__Entries provided__
==============================
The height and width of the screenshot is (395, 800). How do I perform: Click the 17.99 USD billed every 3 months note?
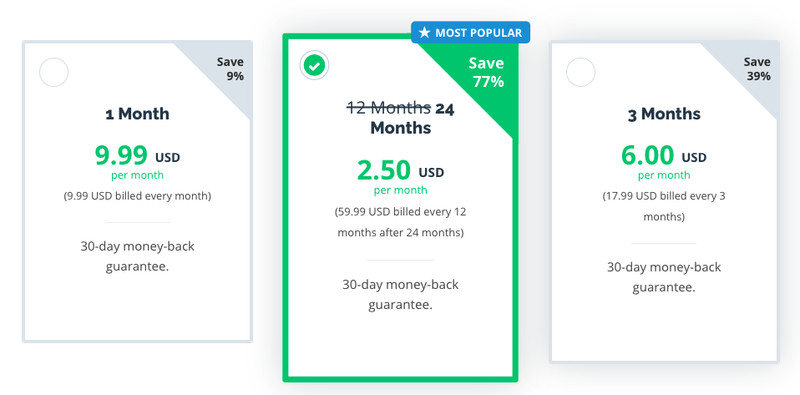[664, 206]
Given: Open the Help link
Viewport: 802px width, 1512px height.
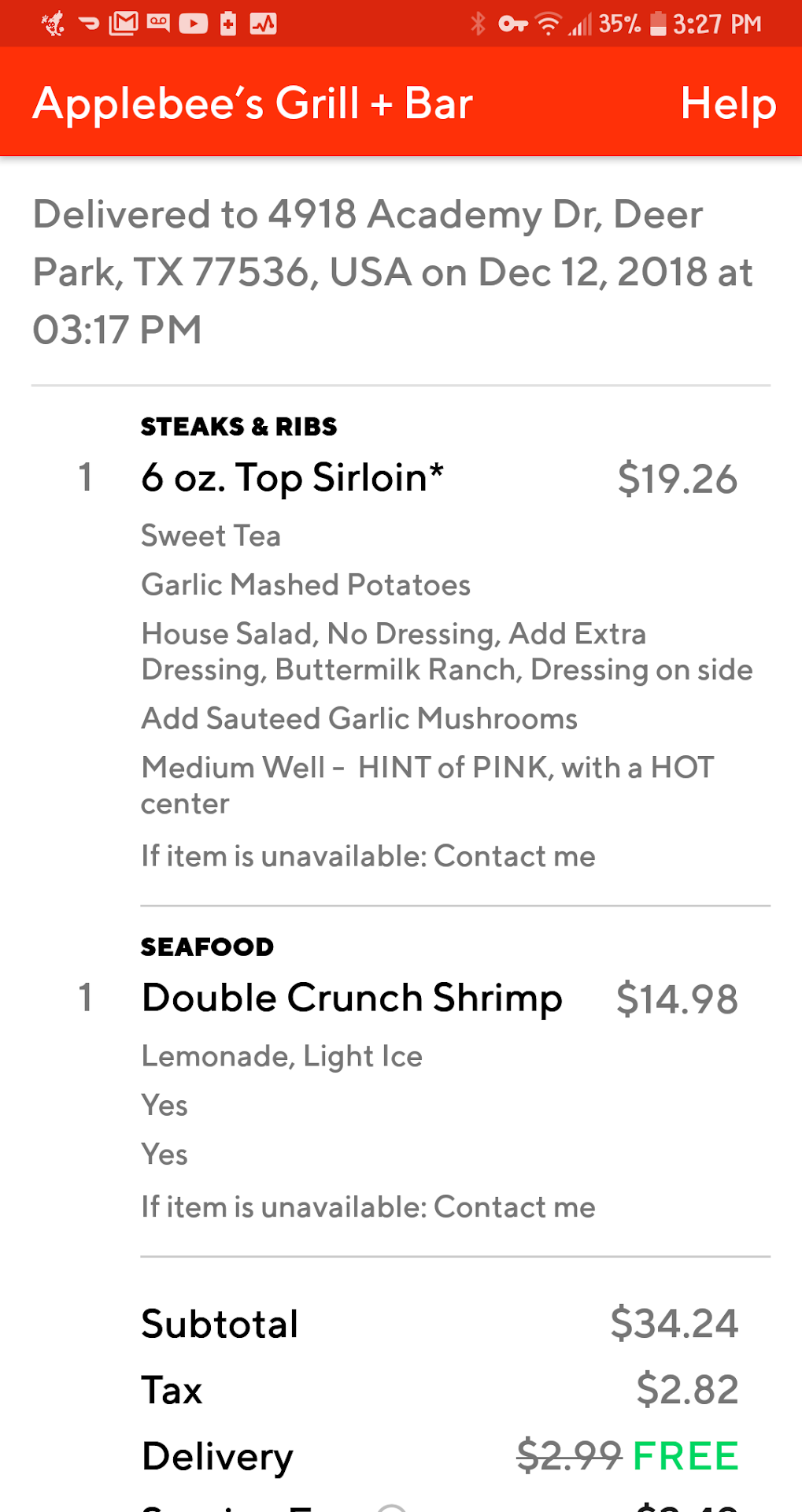Looking at the screenshot, I should click(x=728, y=103).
==============================
__Required action__
Skip all pictures. Then give again, exactly, each line from the line holding "Given: Open the Help link" through the last line of the listing above, both ends included.

__Solution for this task__
Given: Open the Help link
Viewport: 802px width, 1512px height.
Looking at the screenshot, I should click(x=728, y=103).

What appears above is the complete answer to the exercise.